▶ REQUIRED WORK: In full and without deviation, write out the entries that follow.

▶ ENTRIES PROVIDED:
^^^^^^^^^^^^^^^^
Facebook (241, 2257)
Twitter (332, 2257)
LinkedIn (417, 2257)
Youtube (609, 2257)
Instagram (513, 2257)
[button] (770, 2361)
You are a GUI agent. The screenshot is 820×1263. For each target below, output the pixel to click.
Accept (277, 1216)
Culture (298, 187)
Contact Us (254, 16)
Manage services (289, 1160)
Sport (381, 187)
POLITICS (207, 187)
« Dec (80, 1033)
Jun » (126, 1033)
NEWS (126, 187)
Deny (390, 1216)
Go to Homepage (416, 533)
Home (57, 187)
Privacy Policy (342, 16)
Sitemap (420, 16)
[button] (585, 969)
^^^^^^^^^^^^^^^^
▶ TASK RESULT:
Facebook (241, 2257)
Twitter (332, 2257)
LinkedIn (417, 2257)
Youtube (609, 2257)
Instagram (513, 2257)
[button] (770, 2361)
You are a GUI agent. The screenshot is 820×1263. For each target below, output the pixel to click.
Accept (277, 1216)
Culture (298, 187)
Contact Us (254, 16)
Manage services (289, 1160)
Sport (381, 187)
POLITICS (207, 187)
« Dec (80, 1033)
Jun » (126, 1033)
NEWS (126, 187)
Deny (390, 1216)
Go to Homepage (416, 533)
Home (57, 187)
Privacy Policy (342, 16)
Sitemap (420, 16)
[button] (585, 969)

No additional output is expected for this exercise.